Data in this exercise below:

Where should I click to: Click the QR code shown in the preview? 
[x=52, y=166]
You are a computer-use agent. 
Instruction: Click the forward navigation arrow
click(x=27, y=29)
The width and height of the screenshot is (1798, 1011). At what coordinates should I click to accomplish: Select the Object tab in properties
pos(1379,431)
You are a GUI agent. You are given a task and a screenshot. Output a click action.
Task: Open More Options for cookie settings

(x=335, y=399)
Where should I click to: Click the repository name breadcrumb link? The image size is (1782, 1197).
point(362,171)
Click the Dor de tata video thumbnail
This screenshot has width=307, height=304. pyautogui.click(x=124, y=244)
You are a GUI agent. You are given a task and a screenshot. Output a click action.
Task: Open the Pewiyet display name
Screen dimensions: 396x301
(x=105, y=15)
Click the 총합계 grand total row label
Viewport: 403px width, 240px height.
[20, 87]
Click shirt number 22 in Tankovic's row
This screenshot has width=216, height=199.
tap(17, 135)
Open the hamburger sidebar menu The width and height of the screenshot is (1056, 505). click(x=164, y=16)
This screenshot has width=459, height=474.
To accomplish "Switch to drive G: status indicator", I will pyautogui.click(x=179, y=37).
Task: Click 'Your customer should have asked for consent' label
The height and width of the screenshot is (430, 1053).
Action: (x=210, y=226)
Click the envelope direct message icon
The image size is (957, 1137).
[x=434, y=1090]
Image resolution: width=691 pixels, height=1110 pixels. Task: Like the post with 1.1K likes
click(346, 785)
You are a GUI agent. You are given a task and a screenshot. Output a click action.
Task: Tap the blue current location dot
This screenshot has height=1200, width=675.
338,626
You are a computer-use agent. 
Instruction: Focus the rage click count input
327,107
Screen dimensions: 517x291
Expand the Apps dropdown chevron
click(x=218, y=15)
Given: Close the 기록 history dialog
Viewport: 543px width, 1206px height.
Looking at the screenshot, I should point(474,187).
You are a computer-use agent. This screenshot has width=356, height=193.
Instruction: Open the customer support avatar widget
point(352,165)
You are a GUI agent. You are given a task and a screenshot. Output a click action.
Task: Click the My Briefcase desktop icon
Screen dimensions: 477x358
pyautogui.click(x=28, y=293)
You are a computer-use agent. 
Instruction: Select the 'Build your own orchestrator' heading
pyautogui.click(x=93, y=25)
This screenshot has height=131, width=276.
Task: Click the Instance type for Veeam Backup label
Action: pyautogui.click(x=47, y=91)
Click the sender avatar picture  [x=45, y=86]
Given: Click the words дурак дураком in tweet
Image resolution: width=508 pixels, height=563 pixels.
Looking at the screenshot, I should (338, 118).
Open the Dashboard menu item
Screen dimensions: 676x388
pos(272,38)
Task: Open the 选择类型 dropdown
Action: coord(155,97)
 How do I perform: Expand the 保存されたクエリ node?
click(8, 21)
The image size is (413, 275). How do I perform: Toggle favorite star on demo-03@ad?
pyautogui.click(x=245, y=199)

End of Data in this exercise.

» Exercise description
Each of the entries above should be written out again exactly.

» Answer to this exercise
Where should I click to: Click the QR code shown in the preview? 
[x=52, y=166]
You are a computer-use agent. 
Instruction: Click the forward navigation arrow
click(x=27, y=29)
The width and height of the screenshot is (1798, 1011). At what coordinates should I click to accomplish: Select the Object tab in properties
pos(1379,431)
You are a GUI agent. You are given a task and a screenshot. Output a click action.
Task: Open More Options for cookie settings

(x=335, y=399)
Where should I click to: Click the repository name breadcrumb link? The image size is (1782, 1197).
point(362,171)
Click the Dor de tata video thumbnail
This screenshot has width=307, height=304. pyautogui.click(x=124, y=244)
You are a GUI agent. You are given a task and a screenshot. Output a click action.
Task: Open the Pewiyet display name
Screen dimensions: 396x301
(x=105, y=15)
Click the 총합계 grand total row label
Viewport: 403px width, 240px height.
[20, 87]
Click shirt number 22 in Tankovic's row
This screenshot has width=216, height=199.
tap(17, 135)
Open the hamburger sidebar menu The width and height of the screenshot is (1056, 505). click(x=164, y=16)
This screenshot has width=459, height=474.
To accomplish "Switch to drive G: status indicator", I will pyautogui.click(x=179, y=37).
Task: Click 'Your customer should have asked for consent' label
The height and width of the screenshot is (430, 1053).
Action: (x=210, y=226)
Click the envelope direct message icon
The image size is (957, 1137).
[x=434, y=1090]
Image resolution: width=691 pixels, height=1110 pixels. Task: Like the post with 1.1K likes
click(346, 785)
You are a GUI agent. You are given a task and a screenshot. Output a click action.
Task: Tap the blue current location dot
This screenshot has height=1200, width=675.
338,626
You are a computer-use agent. 
Instruction: Focus the rage click count input
327,107
Screen dimensions: 517x291
Expand the Apps dropdown chevron
click(x=218, y=15)
Given: Close the 기록 history dialog
Viewport: 543px width, 1206px height.
Looking at the screenshot, I should point(474,187).
You are a computer-use agent. This screenshot has width=356, height=193.
Instruction: Open the customer support avatar widget
point(352,165)
You are a GUI agent. You are given a task and a screenshot. Output a click action.
Task: Click the My Briefcase desktop icon
Screen dimensions: 477x358
pyautogui.click(x=28, y=293)
You are a computer-use agent. 
Instruction: Select the 'Build your own orchestrator' heading
pyautogui.click(x=93, y=25)
This screenshot has height=131, width=276.
Task: Click the Instance type for Veeam Backup label
Action: pyautogui.click(x=47, y=91)
Click the sender avatar picture  [x=45, y=86]
Given: Click the words дурак дураком in tweet
Image resolution: width=508 pixels, height=563 pixels.
Looking at the screenshot, I should (338, 118).
Open the Dashboard menu item
Screen dimensions: 676x388
pos(272,38)
Task: Open the 选择类型 dropdown
Action: coord(155,97)
 How do I perform: Expand the 保存されたクエリ node?
click(8, 21)
The image size is (413, 275). How do I perform: Toggle favorite star on demo-03@ad?
pyautogui.click(x=245, y=199)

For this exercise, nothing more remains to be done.